Arxspan BioDrive: A Versatile Solution for Molecular Biology
Ying Zhao
Daniel James
What is SciY, and how does it aim to transform lab and manufacturing ecosystems?
SciY is composed of four different companies unified by a common vision. Firstly, we have Arxspan, a fully integrated cloud platform designed for the management of scientific data. This platform seamlessly merges chemistry and biology data within a unified system.
Next, we have Mestrelab Research, which provides analytical data processing, analysis, visualization, and reporting, along with analytical workflow automation through its Mgears application. It also specializes in connecting software to instruments.
Moving on, there is Zontal, a GXP-compliant cloud platform for integrated digital labs with life sciences analytics and long-term data preservation capabilities. Finally, we have Optimal, which offers PAT software solutions for real-time process control, along with customized automation, machinery, and integration services.
With SciY, we have established a unique ecosystem of vendors that seamlessly integrate through fair data platforms, enabling digital transformation for a wide range of laboratory and manufacturing environments.
Please can you introduce Arxspan?
Arxspan is a fully integrated cloud platform for scientific data management that combines chemistry and biology data in one system. It is designed to enhance collaborative research across internal teams and external partners.

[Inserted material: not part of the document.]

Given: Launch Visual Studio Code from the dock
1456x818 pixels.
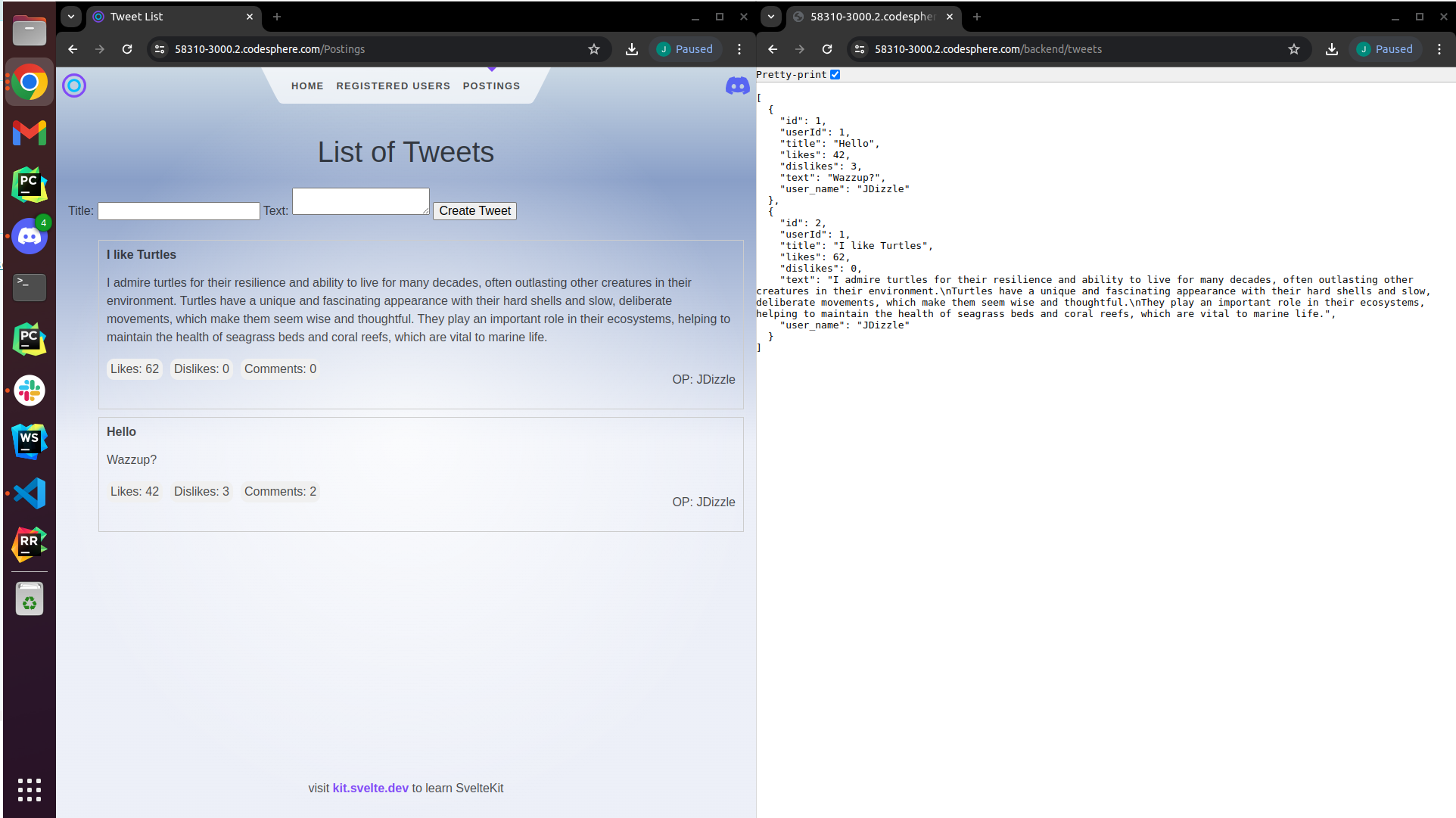Looking at the screenshot, I should pyautogui.click(x=29, y=493).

The electronic laboratory notebook, or the ELN, is entirely web-based. It is easy to use and can be deployed globally within minutes. It has scientific workflow solutions embedded while enabling integration with other systems and software and built-in infrastructure and data security. This allows for data sharing internally and externally, and it also follows legal and regulatory compliance.

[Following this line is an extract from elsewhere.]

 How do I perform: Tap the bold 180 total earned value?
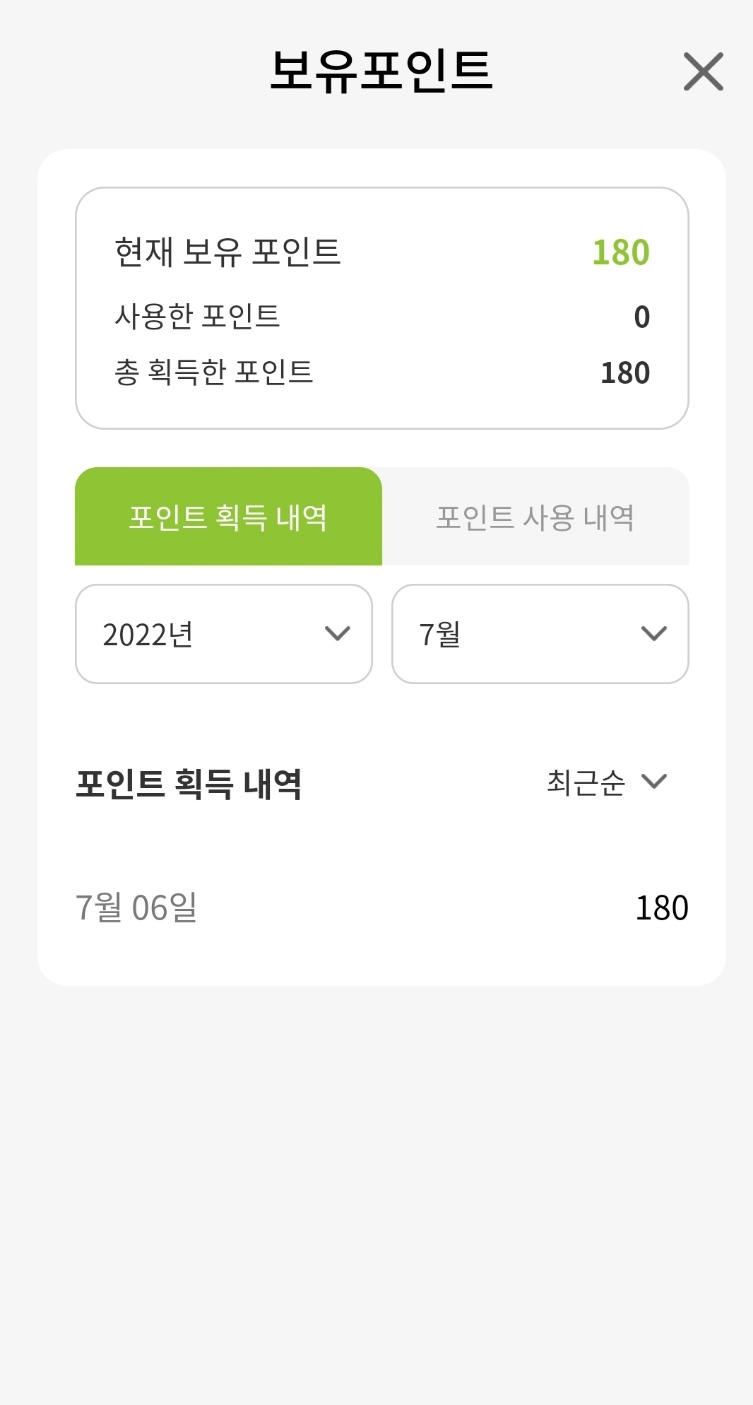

This is also integrated with our registration application and enables unique chemical and biological entities to be registered. The ELN also has the option to link to our inventory so you can track and manage any physical items.
Arxspan’s asset application allows users to define, collect, manage, and store asset endpoint data. This is ideal for asset development functions and low and high-throughput screening. All this data can be pulled together using our searching and reporting application.
Arxspan BioDrive, our complete solution for molecular biology, is integrated into the Arxspan ELN.
What is Arxspan BioDrive, and what makes it a versatile molecular biology solution?
The Arxspan BioDrive is a distinctive platform that empowers molecular biologists to tackle a wide range of challenges in their field. Customers can incorporate specific requirements into an experiment's configuration to fulfill their unique needs. BioDrive, with its exceptional features, offers smooth molecular biology workflows. Its efficient design and user-friendly navigation enhance the overall user experience.
Image credit: Arxspan
How can BioDrive be used to handle both DNA and RNA sequences?
BioDrive simplifies sequence handling by automatically loading sequences as double-strand DNA and generating a corresponding sequence map.
However, for more flexibility, you can choose the RNA option. When you opt for RNA, BioDrive allows you to load the sequence as single-stranded or double-stranded RNA. If you load a single-strand RNA, the sequence map will display only the forward strand.
Additionally, BioDrive features a convenient function that enables you to convert DNA into RNA. You can select either the forward or reverse strand and transform it into single-strand RNA. If you choose both strands, the RNA will be generated as double-stranded.
Moreover, BioDrive offers a unique capability for simulating splicing reactions or removing annotated introns. For instance, if your initial sequence contains introns surrounded by exons, BioDrive can remove the introns and seamlessly link the exons together, resulting in a newly formed single-strand RNA.
What features does BioDrive offer in terms of primers?
In BioDrive, managing primers is made effortless through manual addition or importing options. To manually add a primer, simply select the region of the sequence where you intend to place the primer. A dedicated primer panel allows you to assign a name, specify whether it is an RNA or DNA oligo, and choose its orientation on either the forward or reverse strand.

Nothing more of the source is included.